Il sale è un killer silenzioso. Stando alle statistiche, in Italia, il consumo medio giornaliero è pari a 10 grammi laddove il limite raccomandato dall’Organizzazione mondiale della Sanità (OMS) è 5 (circa un cucchiaino di caffè), quindi esattamente la metà. Un consumo eccessivo di sale determina non solo un aumento della pressione arteriosa con conseguente incremento del rischio di insorgenza di gravi patologie dell’apparato cardiovascolare correlate all’ipertensione, quali infarto del miocardio e ictus cerebrale, ma è associato anche ad altre malattie cronico-degenerative, quali i tumori dell’apparato digerente, in particolare quelli dello stomaco, l’osteoporosi e la malattia renale cronica.

Per sensibilizzare i consumatori sulle modalità pratiche ed efficaci per imparare a impiegare meno sale in cucina, dal 12 al 18 marzo 2018 si svolge la Settimana mondiale 2018 per la Riduzione del consumo di sale. Alla campagna promossa da World Action on Salt and Health (WASH) con la Società Italiana di Nutrizione Umana (SINU) e il Gruppo Intersocietario MenoSalePiùSalute, aderiscono la regione Emilia-Romagna e l’Azienda Usl Irccs di Reggio Emilia.

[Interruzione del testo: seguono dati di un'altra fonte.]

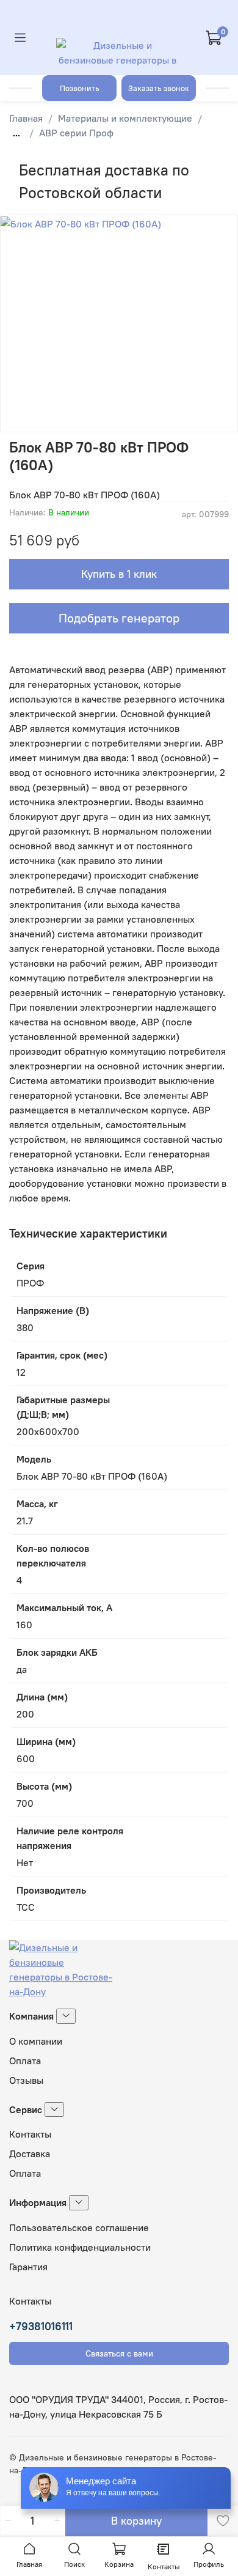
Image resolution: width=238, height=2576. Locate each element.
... (16, 132)
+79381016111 (41, 2326)
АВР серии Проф (76, 133)
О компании (35, 2041)
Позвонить (79, 88)
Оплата (25, 2060)
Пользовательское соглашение (79, 2227)
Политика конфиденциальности (80, 2247)
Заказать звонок (158, 88)
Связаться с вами (119, 2353)
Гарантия (28, 2266)
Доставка (29, 2153)
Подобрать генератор (119, 618)
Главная (26, 118)
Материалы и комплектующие (125, 118)
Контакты (30, 2134)
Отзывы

Dimezzare l’assunzione di sale da 10 a 5 grammi al giorno riduce del 23% il rischio di ictus e del 17% il rischio di malattie cardiache. Considerato che la gran parte del sale ingerito proviene dai prodotti alimentari presenti sul mercato (in primo luogo pane e prodotti da forno, formaggi e salumi) e che limitare il sale aggiunto a casa, in cucina e a tavola, sebbene fondamentale, influisce soltanto in parte sulle abitudini quotidiane, la sfida è da un lato coinvolgere i consumatori sulla possibilità di ridurre il consumo domestico dall’altra promuovere presso i produttori e l’industria alimentare la riduzione del contenuto di sale nei prodotti trasformati.

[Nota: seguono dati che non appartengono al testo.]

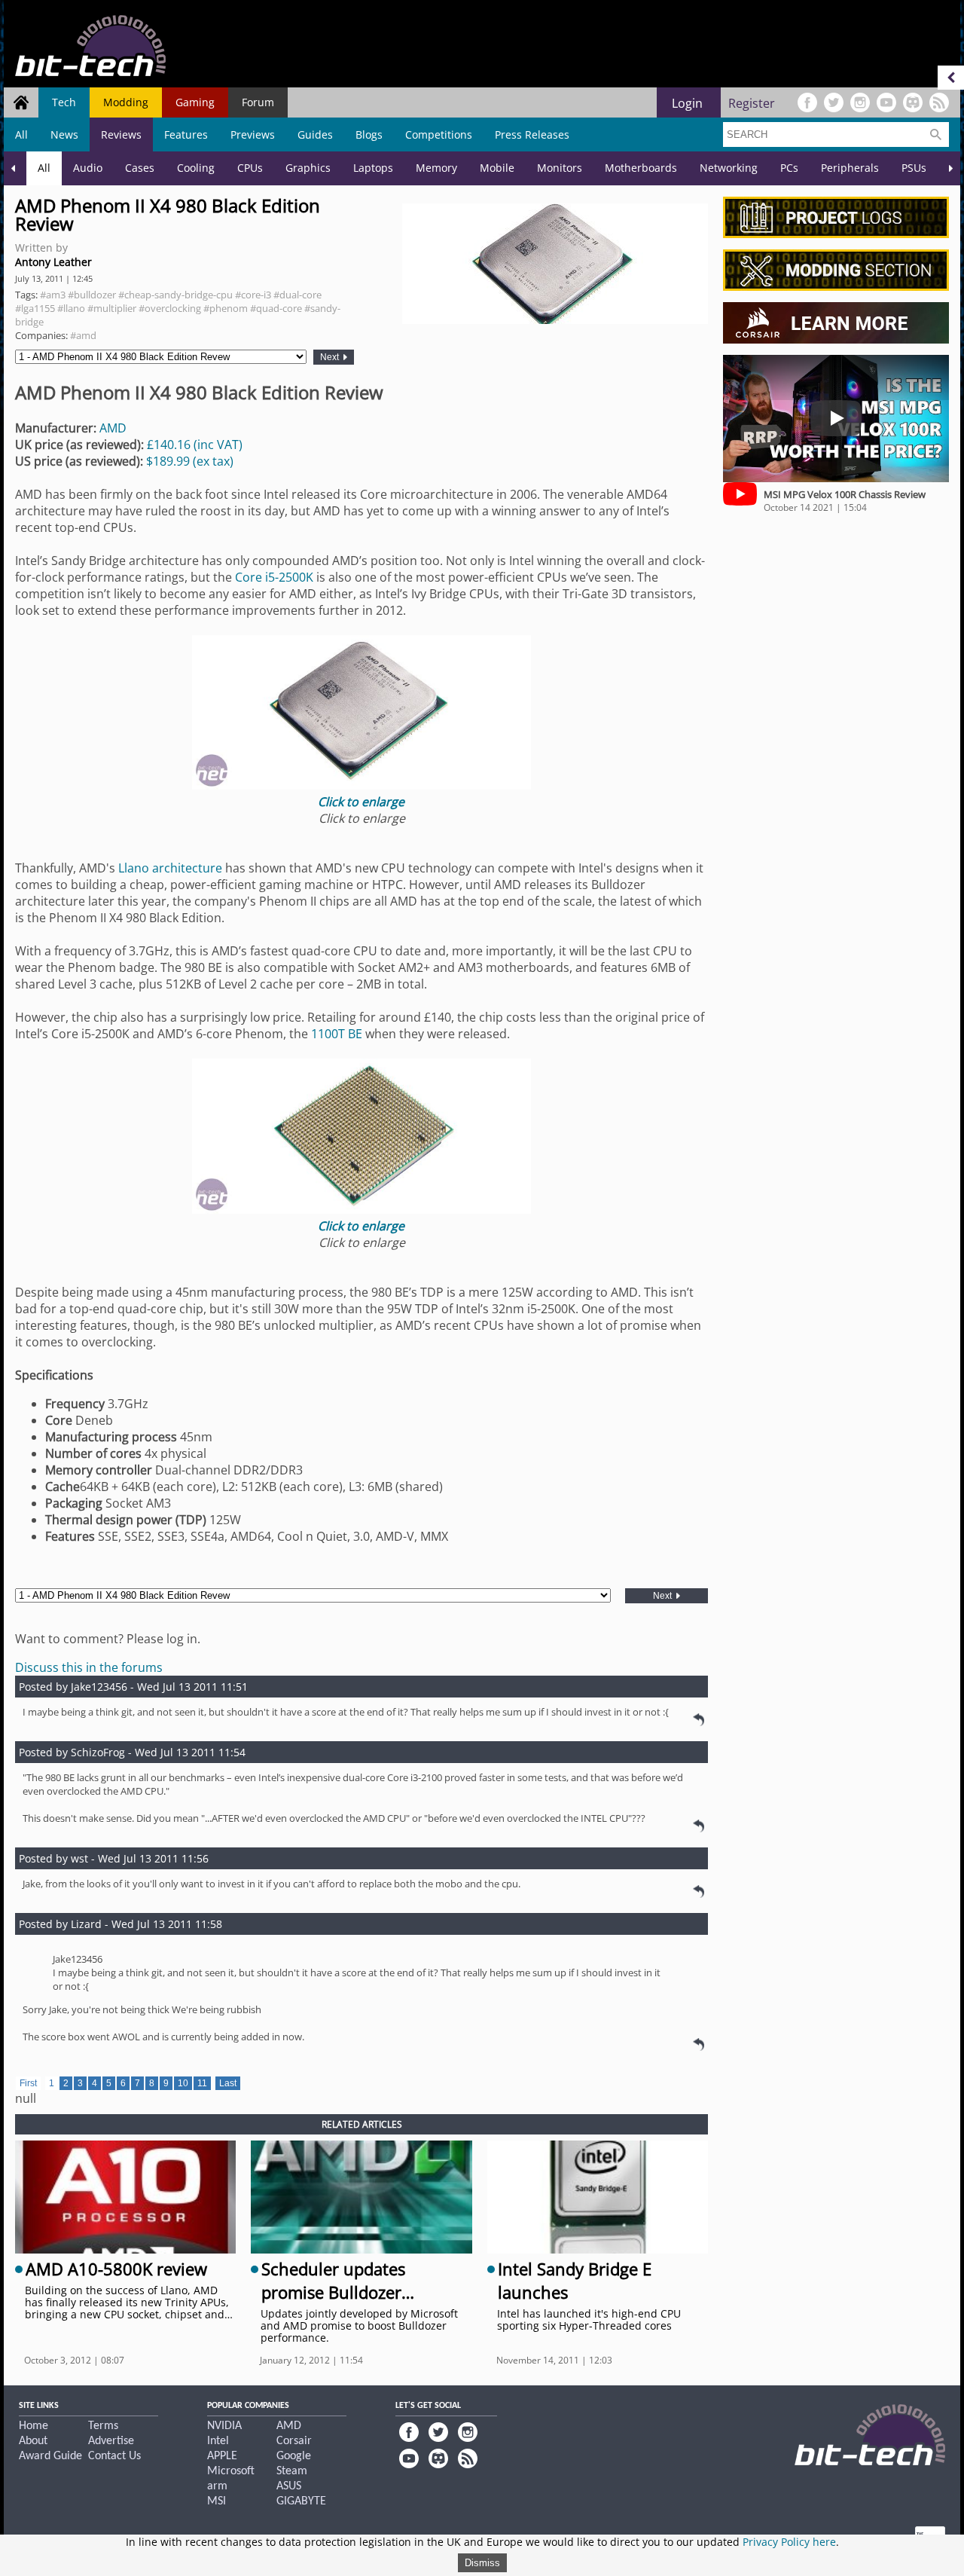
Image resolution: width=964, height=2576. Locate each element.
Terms (103, 2426)
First (28, 2083)
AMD (113, 428)
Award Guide (50, 2456)
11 (202, 2083)
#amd (83, 335)
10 (183, 2083)
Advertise (111, 2441)
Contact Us (114, 2456)
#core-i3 (253, 294)
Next (330, 357)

Nel 2018 sono indicate 5 principali vie per portare il cittadino al consumo massimo di 5 grammi di sale al giorno: 1 eliminare dalla tavola la saliera, 2 fare uso abbondante di erbe e spezie, 3 preferire frutta e verdura fresca, 4 controllare le etichette dei prodotti, 5 scegliere pane e prodotti da forno meno salati. Negli ultimi anni la presa di coscienza sui danni causati dall’abuso di sale è aumentata e in molti tentano di adottare un’alimentazione equilibrata. Tuttavia, l’obiettivo di un consumo individuale di sale dimezzato è ancora lontano. Ecco perchè è importante leggere le etichette e preferire prodotti che contengano una quantità di sale inferiore a 0,3 grammi per 100 g. Nell’ottica di una costante riduzione del sale nella produzione degli alimenti quest’anno alla campagna regionale collegata “Pane menosale” promossa dal Servizio Igiene alimenti e nutrizione (Sian) ha aderito l’80% dei forni della provincia di Reggio Emilia. Per info: info.sian@ausl.re.it.

Nella settimana dedicata sul sito della Società Italiana di Nutrizione Umana (SINU) sarà possibile compilare on line un questionario che darà in automatico e in base alle risposte scelte, un piccolo commento sul consumo personale di sale e sull’aderenza alla dieta mediterranea. http://sondaggi.sinu.it/.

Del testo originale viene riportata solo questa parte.